**WHAT YOU ARE ASKED TO DO:** Reproduce the entries beneath exactly, without their images.

━━━━━ ENTRIES SUPPLIED

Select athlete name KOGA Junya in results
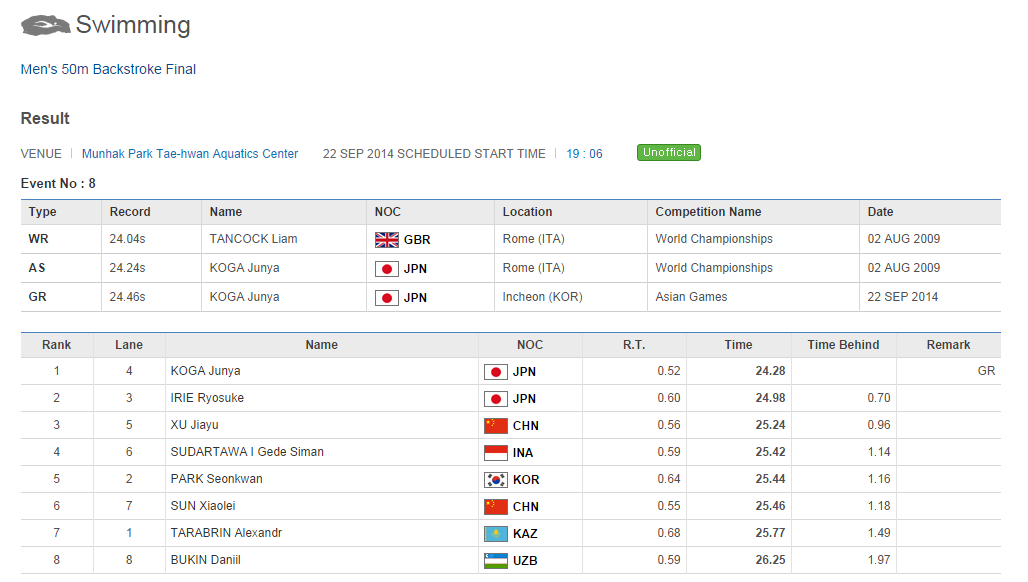click(x=205, y=371)
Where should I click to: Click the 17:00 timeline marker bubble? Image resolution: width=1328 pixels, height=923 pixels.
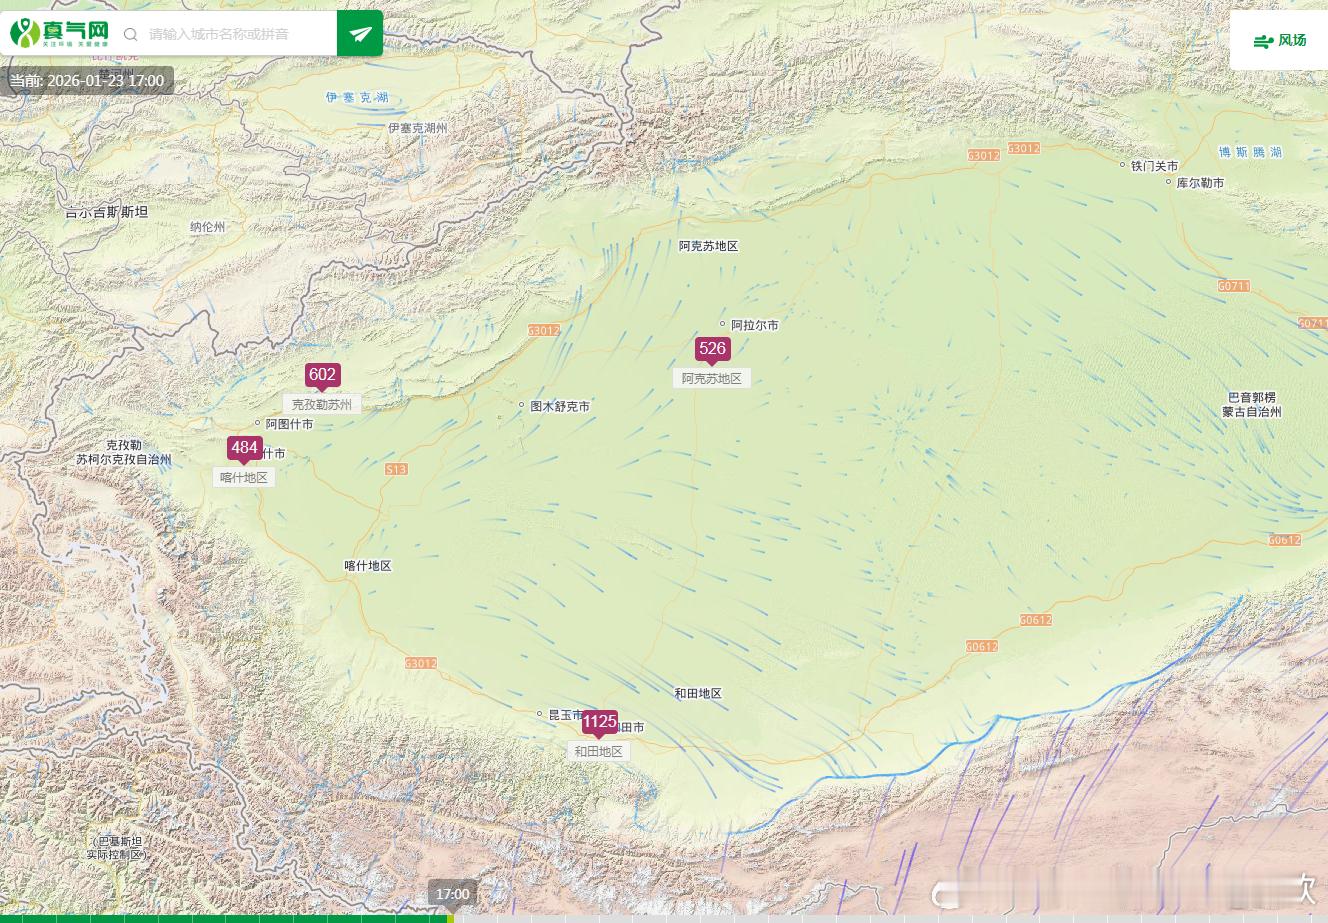[453, 894]
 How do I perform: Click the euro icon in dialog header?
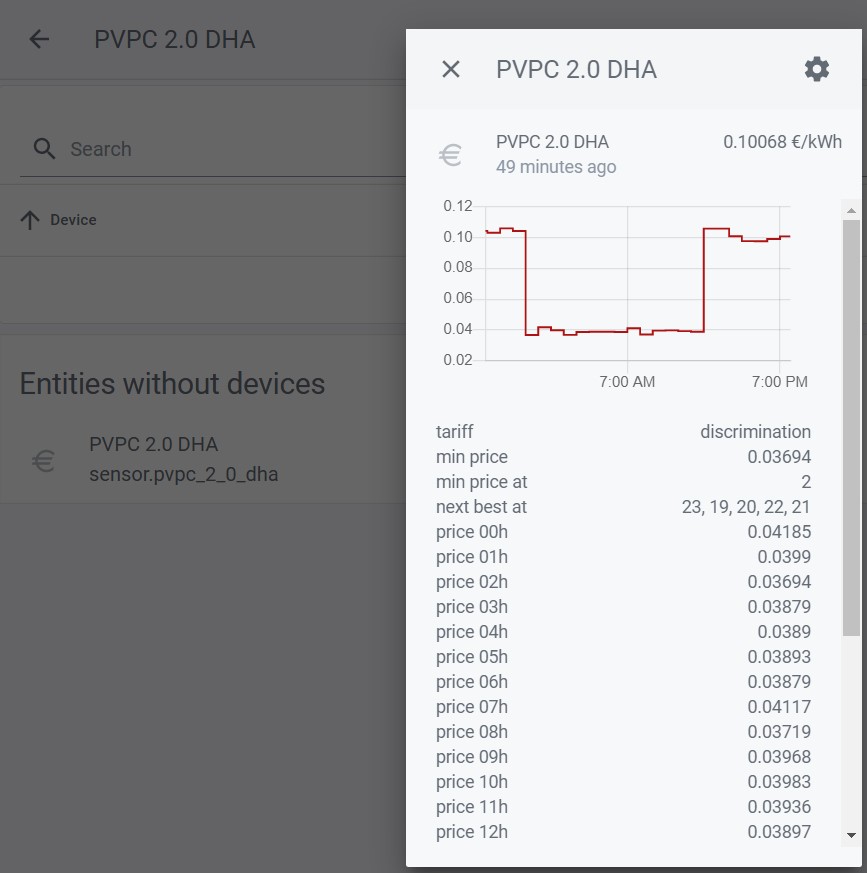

━━━━━━━━━━

**RESPONSE BOX:**
Select athlete name KOGA Junya in results
click(x=205, y=371)
Where should I click to: Click the 17:00 timeline marker bubble? Image resolution: width=1328 pixels, height=923 pixels.
[453, 894]
 How do I perform: Click the euro icon in dialog header?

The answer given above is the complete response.